Thinking Ethically in a VUCA World

January 25, 2021

We use the term “cross-cultural” in our course title to highlight opportunities to explore the influence of local culture on ethical challenges.

One of the promises of a new Global Network course is that “students will develop an ethical mindset to inform their leadership practice in the evolving 21st century global workplace.” The course, Cross-cultural Interaction, Neuroscience, Artificial Intelligence and ESG, will be taught by Professors Catherine Sibala and Royanne Doi of Hitotsubashi ICS.

Professor Catherine Sibala

Professor Sibala, a graduate of Australian National University and Deakin University, was a national public official in the Australian Federal Government for 15 years, during which time she represented the Australian government at numerous multilateral and bilateral meetings and negotiations. For three years she was the Political First Secretary in the Australian Embassy in Tokyo. After completing her diplomatic assignment she worked as a Senior Analyst at Okamoto Associates, Inc., a Tokyo-based international political, economics and security consultancy, where her responsibilities included monitoring and analysis of international developments. Since 2010 Professor Sibala has worked as an academic with a research focus on labor issues and currently teaches courses on leadership and business ethics.

Royanne Doi, J.D.

Royanne Doi recently served as Adviser for Global Legal, Ethics & Compliance at Yamaha Corporation. She is a corporate governance specialist with past positions as Chief Legal Officer, Corporate Chief Ethics Officer, Chief Compliance Officer, and Regional Director of Government Affairs. During her tenure as a global ethics officer, Ms. Doi’s company received Ethisphere’s designation as one of the World’s Most Ethical Companies for the first time in 2015, and multiple times thereafter. Royanne has an undergraduate degree in Philosophy, from Washington University in St. Louis, and a Juris Doctorate from UCLA School of Law. She is a member of the California bar and lived in Japan since 1994. Her three passions are economic empowerment for women, the cross-study of behavioral ethic and neuroscience, and forever learning.

We asked the professors about the course.

What made you decide to teach this particular course as a SNOC?

In this VUCA world, with COVID-19 being just the latest of myriad disrupters, it’s more important than ever for business leaders to have a focus on running their organizations the right way. Through this course, we want students to gain greater understanding of some of the issues that impact how leaders make decisions. We also want students, as future leaders, to acquire tools to help them navigate through these kinds of issues.

What does the global virtual environment of a SNOC provide for students in terms of cross-cultural learning, and how can this also help you?

Obviously, "global" brings a huge diversity of background and experience to SNOC students' learning. At Hitotsubashi ICS, we already have a high level of diversity in our class cohorts, but SNOC is a chance for “diversity on steroids.” The “virtual” aspect makes this diversity easier and more convenient. It is also a great equalizer; everyone has a chance to be heard and to contribute. We use the term “cross-cultural” in our course title to highlight opportunities to explore the influence of local culture on ethical challenges.

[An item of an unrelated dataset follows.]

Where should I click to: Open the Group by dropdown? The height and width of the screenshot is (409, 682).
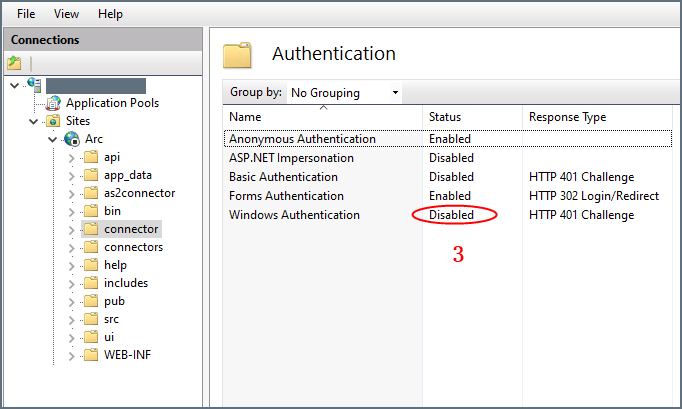pos(344,93)
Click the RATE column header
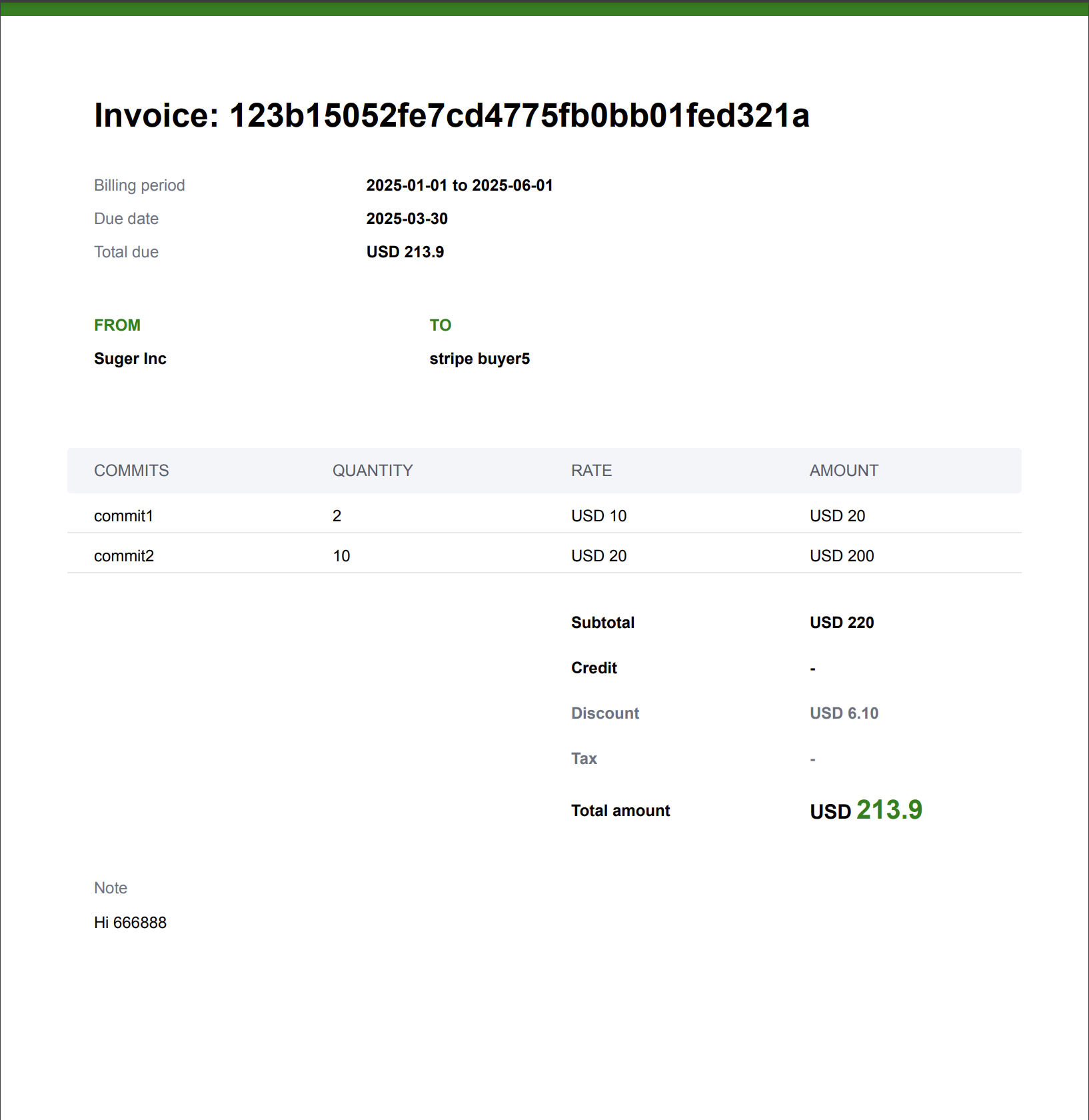The height and width of the screenshot is (1120, 1089). coord(591,471)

What do you hope students take away from your class that they can apply to their careers, regardless of the path they choose? 

We hope students will become more aware of ethical considerations, including how their brain processes information during decision-making.  We also hope students will come to appreciate that ethical considerations are not separate from business, but rather are a natural and essential part of smart - and profitable - business operations. This is particularly true with the rise of consumer focus on sustainability, authenticity and transparency/accountability.